俳聖松尾芭蕉が書き記した「奥の細道」の中の名句にもあげられる「閑さや岩にしみ入る蝉の声」 の舞台として登場する山形市の山寺である。この地は宝珠山立石寺として天台宗の三代座主であった慈覚大師(円仁) によって比叡山延暦寺の別院として開かれた。 平泉の中尊寺と並ぶ東北の二大本山とも言われ、昔からその門前町であった。

私はこの地で父八郎と母チヨの間に二人兄弟の長男として生まれた。昭和22年11月21日のことである。小・中学校とも地元で学び、高校は山形市内の県立山形中央高等学校へ進んだ。高校では柔道部に籍を置き、昭和39年秋に行われたオリンピック東京大会の柔道競技をテレビで見ながらオリンピック選手に憧れたものである。

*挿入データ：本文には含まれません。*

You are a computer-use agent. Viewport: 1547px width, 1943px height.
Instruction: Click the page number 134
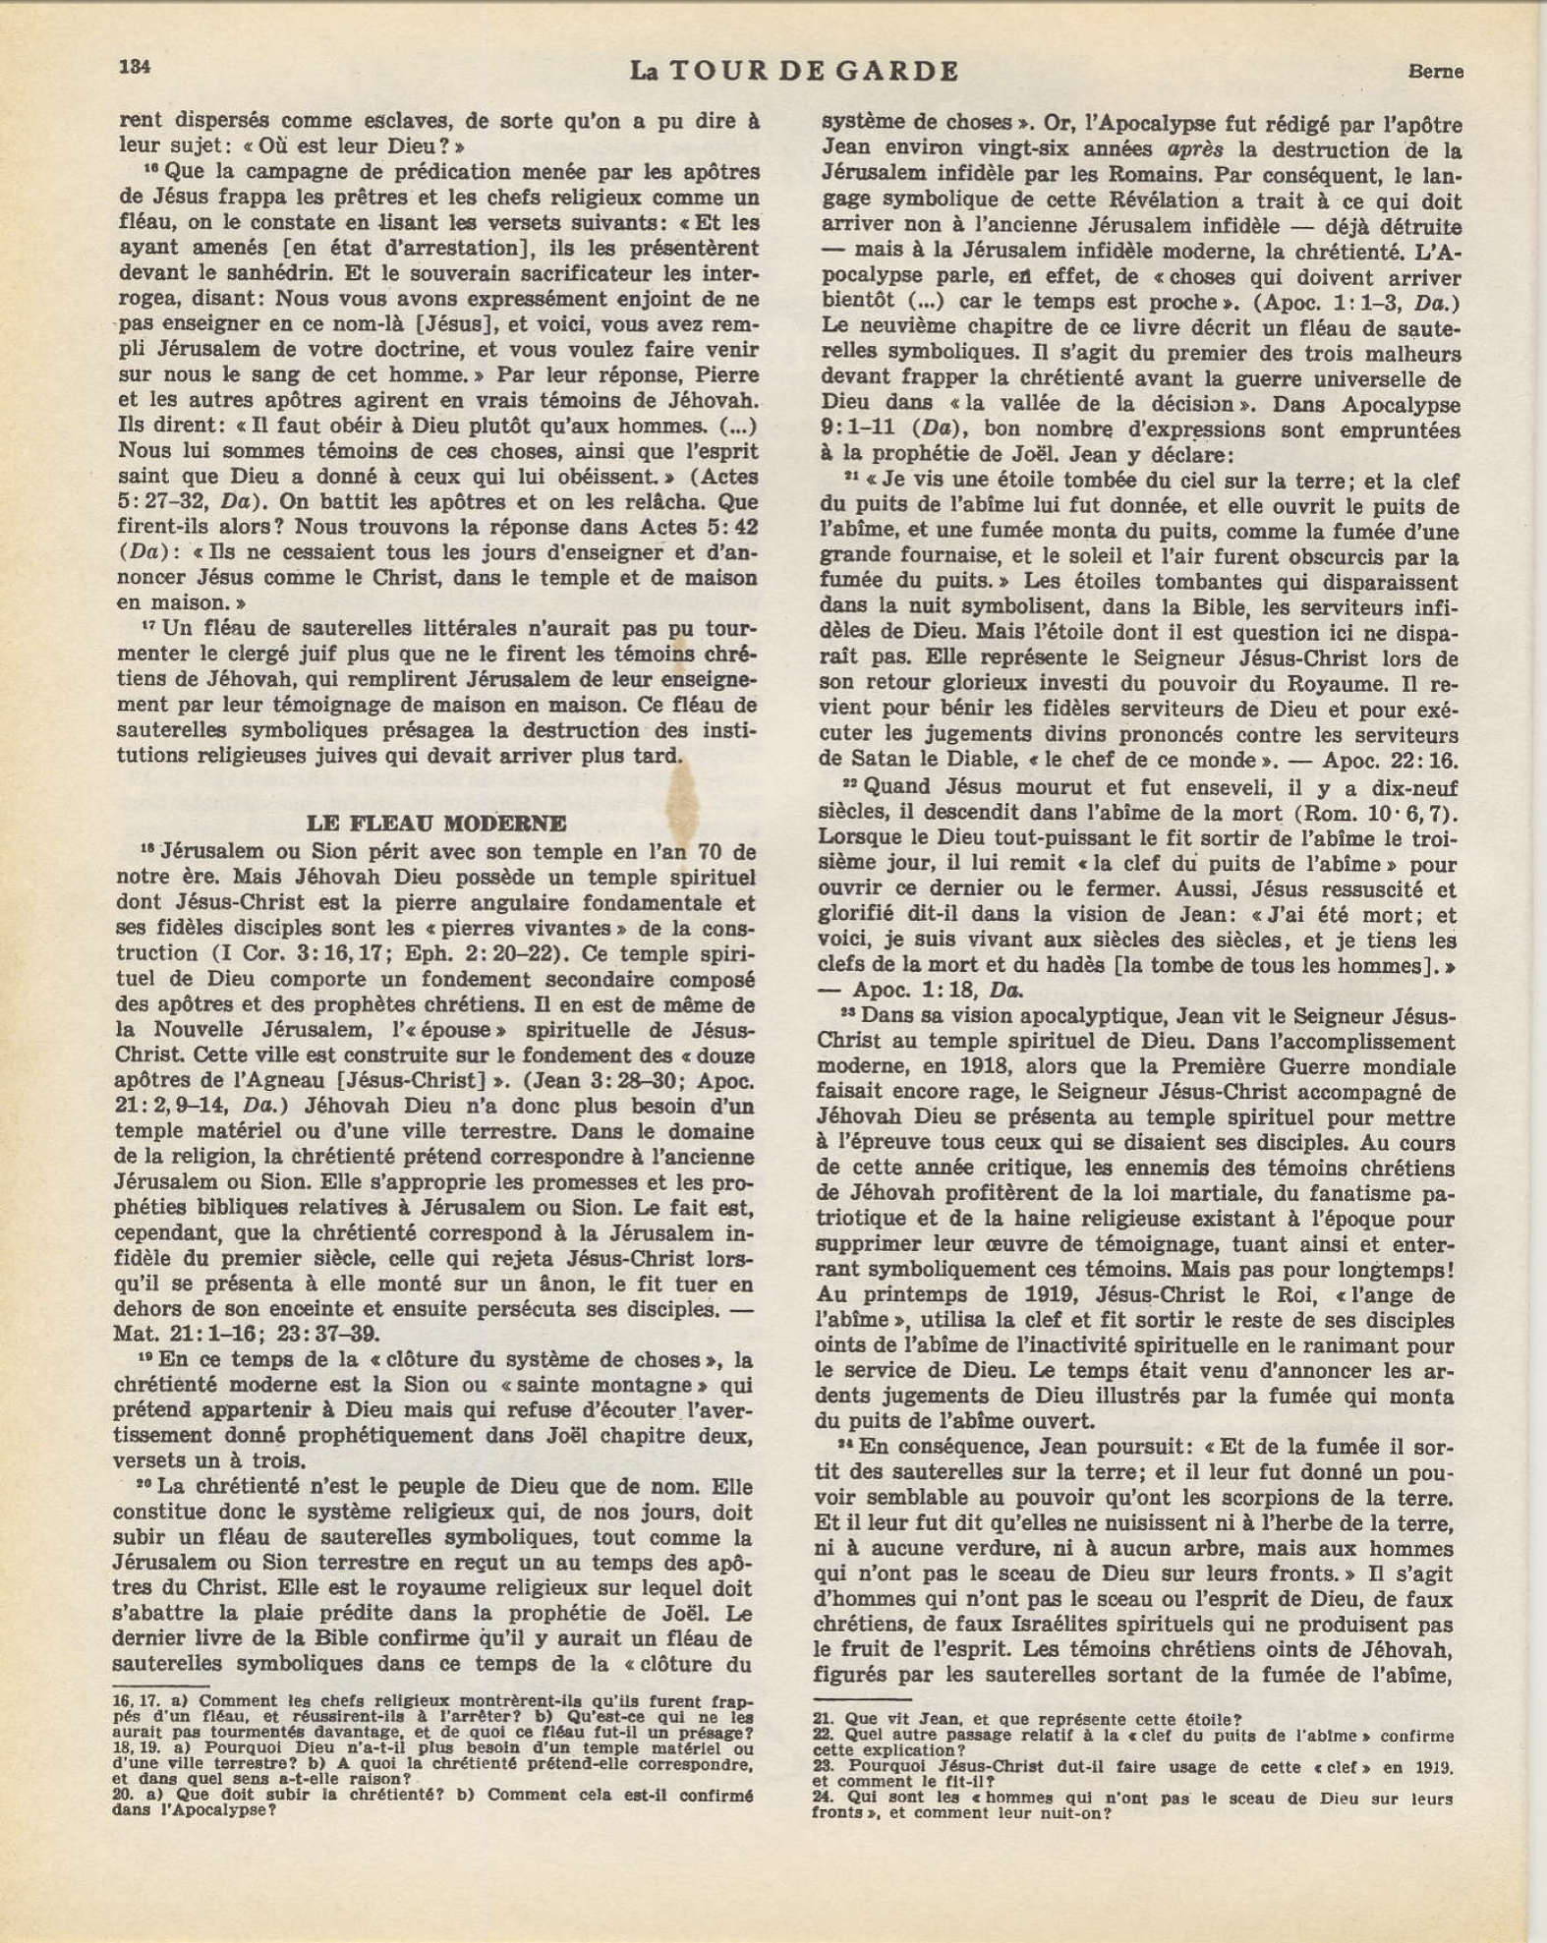(x=134, y=67)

ある夏の合宿練習に国士舘大学の柔道部員が指導に来てくれた。高校生の我々がどのように頑張っても全く歯が立たず、その強さに驚いたものである。しかしその指導ぶりは懇切丁寧でとても優しく、頼りになる兄貴と言った感じであった。

こうして41年春、国士舘大学法学部に入学した。当初は柔道部に入るという目的を持っていたが、結局実現しなかった。と言うのは入学と同時に入った学生寮の先輩の勧めで合気道部に入部することになったからである。初めて富木先生にお目にかかったのは、部の昇段審査会に来られた時だった。瞼は半眼に開いた感じで奥に光る眼光が鋭く、とても怖い先生と言うのが第一印象だった。この武人との出会いが私の人生を結果として規定することになる。